The dire human rights situation in the Philippines under the Duterte administration calls for stronger international solidarity and support, and the establishment of a United Nations-led probe on state-perpetrated rights violations, according to a recent virtual Roundtable Discussion with concerned members of the international community last April 30. Led by Philippine-based international non-government organisation IBON International, the gathering convened more than 50 representatives of people’s organisations, international civil society organisations (CSOs), lawyers, embassy representatives and international institutions.

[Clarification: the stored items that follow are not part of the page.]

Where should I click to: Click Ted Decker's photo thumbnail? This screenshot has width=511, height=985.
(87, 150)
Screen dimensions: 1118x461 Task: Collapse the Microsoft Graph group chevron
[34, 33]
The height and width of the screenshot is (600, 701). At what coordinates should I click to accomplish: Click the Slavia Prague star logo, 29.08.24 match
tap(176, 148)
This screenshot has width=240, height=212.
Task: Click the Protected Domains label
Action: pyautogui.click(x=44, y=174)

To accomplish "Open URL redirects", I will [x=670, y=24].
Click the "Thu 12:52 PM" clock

Attendees included the UN Office of the High Commissioner for Human Rights, the main UN office responsible for rights promotion and protection; the International Center for Not-for-Profit Law, CIVICUS, and Amnesty International, all international CSOs working on issues of democratic spaces, people’s participation and rights; and the Swedish International Development Cooperation Agency (SIDA), Sweden’s government agency for international development cooperation. The session gathered concrete recommendations towards upholding rights and achieving accountability amid the failure of domestic redress mechanisms. Ambassadors and state actors were urged to foster an enabling environment for civil society and to oppose restrictions, such as the Note Verbale of the Department of Foreign Affairs on clearing foreign funding support to CSOs.

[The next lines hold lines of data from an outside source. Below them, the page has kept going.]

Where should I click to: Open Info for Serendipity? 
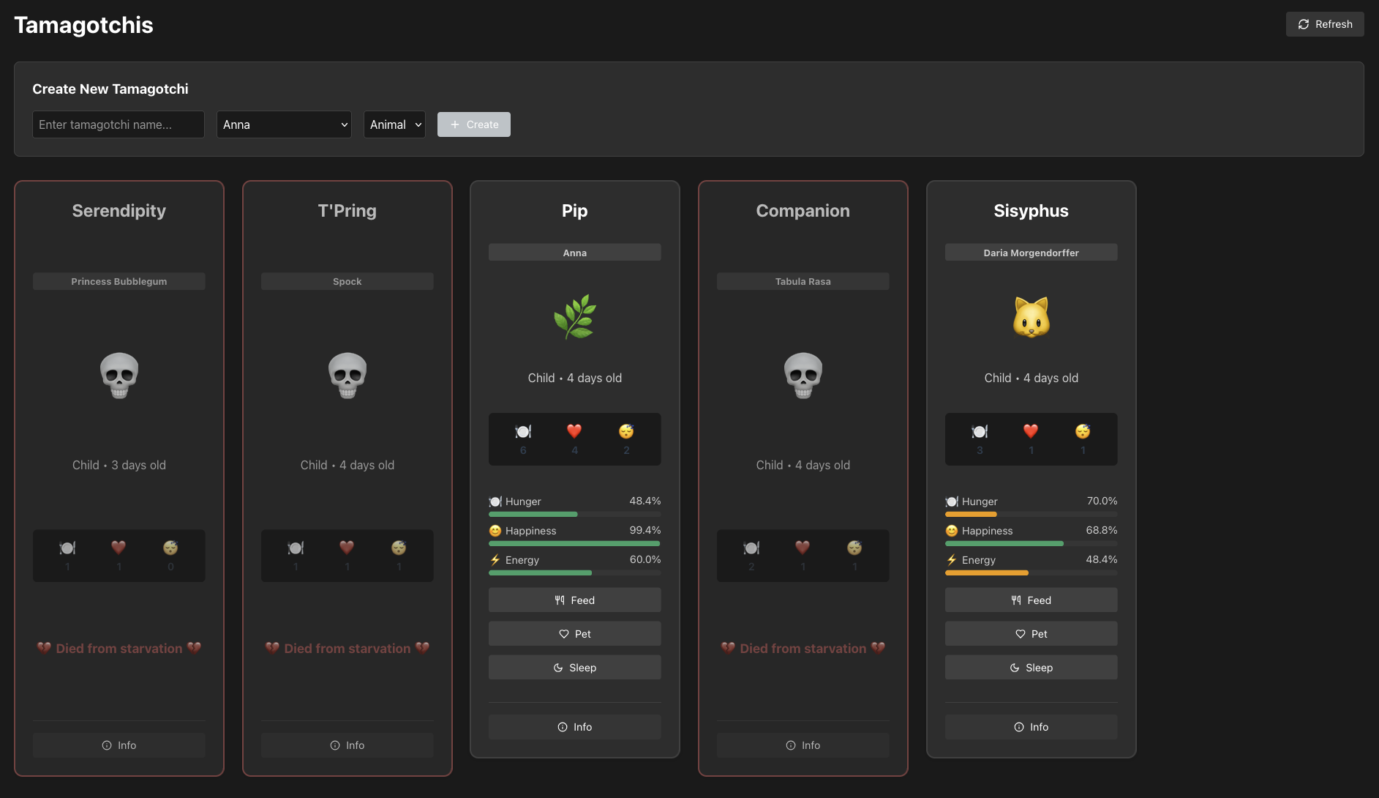(119, 745)
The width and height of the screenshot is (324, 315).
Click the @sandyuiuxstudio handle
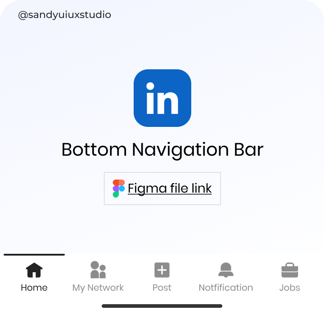pyautogui.click(x=65, y=15)
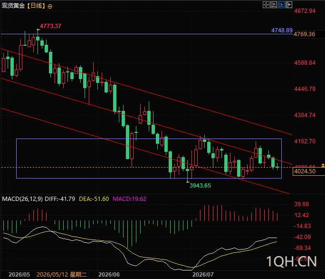Select the 2026/07 month on time axis

[x=203, y=275]
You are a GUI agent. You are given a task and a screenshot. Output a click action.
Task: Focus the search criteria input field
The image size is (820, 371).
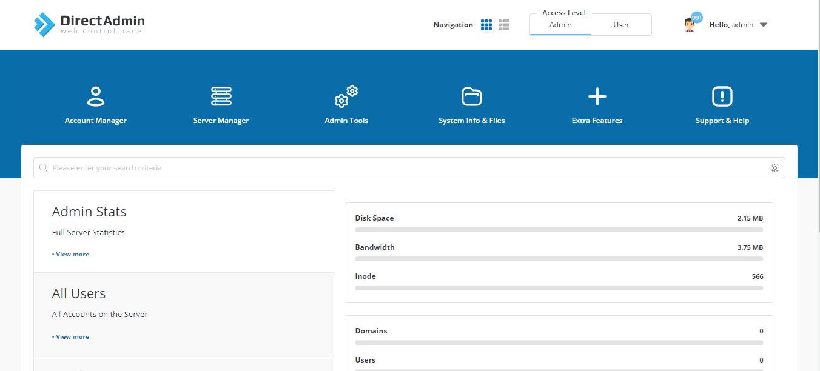pos(409,168)
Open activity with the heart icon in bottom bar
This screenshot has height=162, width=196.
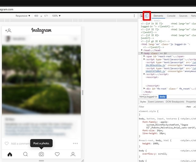[57, 154]
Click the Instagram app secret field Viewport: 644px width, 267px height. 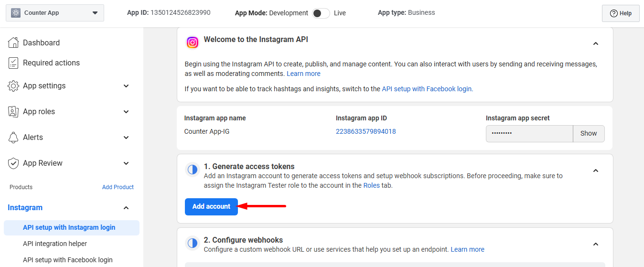pyautogui.click(x=529, y=134)
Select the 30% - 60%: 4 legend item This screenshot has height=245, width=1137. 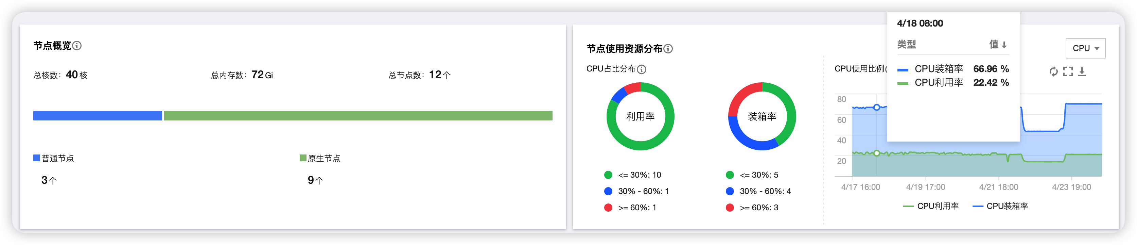pos(758,191)
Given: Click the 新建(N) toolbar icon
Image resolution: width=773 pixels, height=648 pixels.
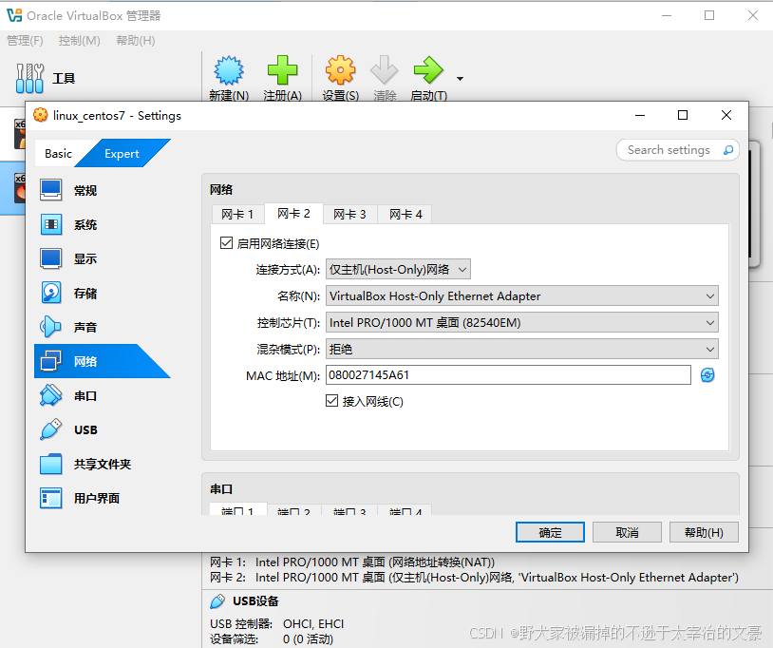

“The Philippine government faces the international community with promises of working domestic remedies. Daily realities, from attacks against activists to the dismissals of complaints against police, belie such rhetoric,” IBON International Executive Director Jennifer del Rosario-Malonzo said. “The actors and interests responsible for the human rights crisis are instead sustaining their iron-fisted rule, wielding the law as a weapon and having captured key institutions including for domestic redress,” Malonzo added. Sharing rights groups’ concerns, she called on the international community to take urgent action. “The work to reclaim rights and democratic spaces remains challenging. We need to support organisations who assert and defend these rights, as the struggle for rights bear on the real, daily lives of Filipinos and on their long-term prospects for development,” she further added.

Visayas-based, humanitarian worker Minet Jerusalem emphasised the threats faced by civil society under Duterte. “Even our development work is affected, as military blockades in communities hinder the delivery of aid and programs. Millions of poor people are deprived of basic social services due to state repression. Staff and volunteers are arrested or resign out of fear,” she said. Jerusalem is also a member of the Board of Trustees of the development platform Council for People’s Development and Governance (CPDG). CPDG is a petitioner against the Anti-Terrorism Act of 2020, widely opposed by petitioners who cite its unconstitutionality and the criminalisation of dissent.

The Roundtable Discussion picked up from existing international reports and resolutions on the Philippine rights situation, including the 2020 report of the Office of the High Commissioner on Human Rights (OHCHR), the 2020 United Nations Human Rights Council (UNHRC) resolution which prescribed technical cooperation and capacity-building with the Philippine government, and the first report of Investigate PH, an independent international investigation on rights violations in the country, which found that state claims over “functioning” domestic mechanisms are belied by intensifying rights violations.

Sarojeni Rengam, Executive Director of Malaysia-based PAN Asia Pacific (PANAP) and Chairperson of IBON International’s Board of Trustees, called for greater solidarity among peoples in the region. “We need to recognise that the issues that peoples face in the Asia Pacific are systemic and linked”, she said. She also drew parallels between Myanmar and the Philippines, as governance in both countries is militaristic and “driven by the business interests of the ruling elite.”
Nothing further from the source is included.